**TASK BRIEF**
Render the listing below as a Markdown table with two columns, "No." and "Text", giving each non-blank line its own numbered row. Omit the pictures.

## start

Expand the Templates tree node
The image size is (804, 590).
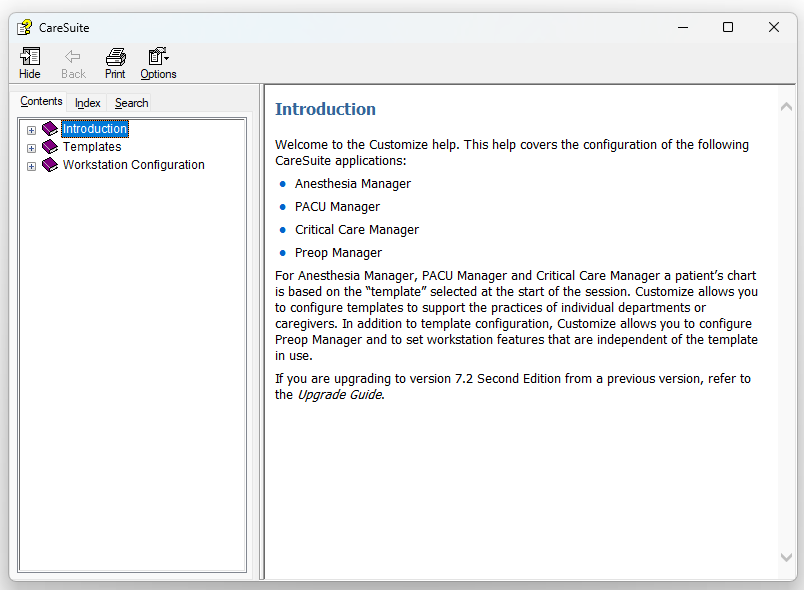click(31, 148)
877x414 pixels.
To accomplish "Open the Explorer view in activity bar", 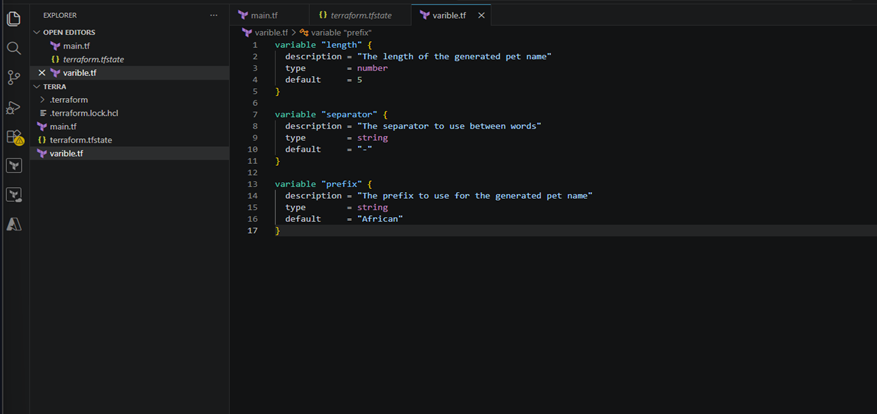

## end

**EXERCISE ANSWER**
| No. | Text |
|---|---|
| 1 | Expand the Templates tree node |
| 2 | The image size is (804, 590). |
| 3 | click(31, 148) |
| 4 | 877x414 pixels. |
| 5 | To accomplish "Open the Explorer view in activity bar",  |